> Exercise brief
Print exactly what the entries say, line by line, from the first line down to the one with "Task: Click the MACD panel title", inclusive.

> Data records
++++++++++++++++++++

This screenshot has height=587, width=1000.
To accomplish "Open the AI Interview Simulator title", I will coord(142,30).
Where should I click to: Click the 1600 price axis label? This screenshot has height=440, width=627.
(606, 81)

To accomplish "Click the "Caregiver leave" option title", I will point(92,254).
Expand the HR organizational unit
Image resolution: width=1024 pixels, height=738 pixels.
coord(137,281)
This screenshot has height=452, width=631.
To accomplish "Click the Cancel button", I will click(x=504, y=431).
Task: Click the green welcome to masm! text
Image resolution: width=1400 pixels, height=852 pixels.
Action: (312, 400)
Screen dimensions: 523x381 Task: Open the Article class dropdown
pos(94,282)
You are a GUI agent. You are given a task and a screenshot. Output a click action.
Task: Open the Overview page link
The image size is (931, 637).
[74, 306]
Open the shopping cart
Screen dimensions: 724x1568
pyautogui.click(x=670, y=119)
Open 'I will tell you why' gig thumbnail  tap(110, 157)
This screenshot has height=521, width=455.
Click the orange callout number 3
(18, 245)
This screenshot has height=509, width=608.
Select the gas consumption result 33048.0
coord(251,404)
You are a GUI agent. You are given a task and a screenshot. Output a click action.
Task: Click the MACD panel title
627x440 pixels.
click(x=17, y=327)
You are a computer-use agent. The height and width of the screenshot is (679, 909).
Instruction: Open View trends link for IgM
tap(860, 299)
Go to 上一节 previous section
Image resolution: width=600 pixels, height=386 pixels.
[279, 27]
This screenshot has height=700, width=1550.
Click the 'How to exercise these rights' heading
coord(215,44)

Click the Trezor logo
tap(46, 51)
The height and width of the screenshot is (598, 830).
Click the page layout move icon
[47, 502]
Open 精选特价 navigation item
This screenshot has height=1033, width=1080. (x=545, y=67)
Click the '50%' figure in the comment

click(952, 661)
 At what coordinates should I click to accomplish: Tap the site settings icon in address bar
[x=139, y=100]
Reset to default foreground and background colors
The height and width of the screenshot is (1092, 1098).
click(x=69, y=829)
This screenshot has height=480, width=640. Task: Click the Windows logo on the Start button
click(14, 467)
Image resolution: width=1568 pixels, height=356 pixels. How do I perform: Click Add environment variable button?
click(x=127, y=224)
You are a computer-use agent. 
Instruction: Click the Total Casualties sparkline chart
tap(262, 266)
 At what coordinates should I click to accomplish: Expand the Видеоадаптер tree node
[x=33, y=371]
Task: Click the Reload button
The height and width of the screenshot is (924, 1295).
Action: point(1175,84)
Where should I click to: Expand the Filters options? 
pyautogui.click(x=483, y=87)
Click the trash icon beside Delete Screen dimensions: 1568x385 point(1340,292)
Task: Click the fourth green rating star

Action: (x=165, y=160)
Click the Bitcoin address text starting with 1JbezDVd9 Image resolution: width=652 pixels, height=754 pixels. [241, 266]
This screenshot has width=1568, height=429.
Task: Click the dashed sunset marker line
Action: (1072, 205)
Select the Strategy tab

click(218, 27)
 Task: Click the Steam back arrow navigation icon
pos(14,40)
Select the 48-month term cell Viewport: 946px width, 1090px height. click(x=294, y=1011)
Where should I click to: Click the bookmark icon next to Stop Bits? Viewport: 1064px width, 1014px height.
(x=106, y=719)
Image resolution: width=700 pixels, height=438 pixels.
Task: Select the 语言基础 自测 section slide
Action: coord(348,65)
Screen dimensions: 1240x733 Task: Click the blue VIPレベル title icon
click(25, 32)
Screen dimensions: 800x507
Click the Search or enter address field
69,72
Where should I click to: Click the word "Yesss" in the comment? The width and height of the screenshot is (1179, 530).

++++++++++++++++++++

> Answer for the task
This screenshot has height=587, width=1000.
To accomplish "Open the AI Interview Simulator title", I will coord(142,30).
Where should I click to: Click the 1600 price axis label? This screenshot has height=440, width=627.
(606, 81)

To accomplish "Click the "Caregiver leave" option title", I will point(92,254).
Expand the HR organizational unit
Image resolution: width=1024 pixels, height=738 pixels.
coord(137,281)
This screenshot has height=452, width=631.
To accomplish "Click the Cancel button", I will click(x=504, y=431).
Task: Click the green welcome to masm! text
Image resolution: width=1400 pixels, height=852 pixels.
Action: (312, 400)
Screen dimensions: 523x381 Task: Open the Article class dropdown
pos(94,282)
You are a GUI agent. You are given a task and a screenshot. Output a click action.
Task: Open the Overview page link
The image size is (931, 637).
[74, 306]
Open the shopping cart
Screen dimensions: 724x1568
pyautogui.click(x=670, y=119)
Open 'I will tell you why' gig thumbnail  tap(110, 157)
This screenshot has height=521, width=455.
Click the orange callout number 3
(18, 245)
This screenshot has height=509, width=608.
Select the gas consumption result 33048.0
coord(251,404)
You are a GUI agent. You are given a task and a screenshot. Output a click action.
Task: Click the MACD panel title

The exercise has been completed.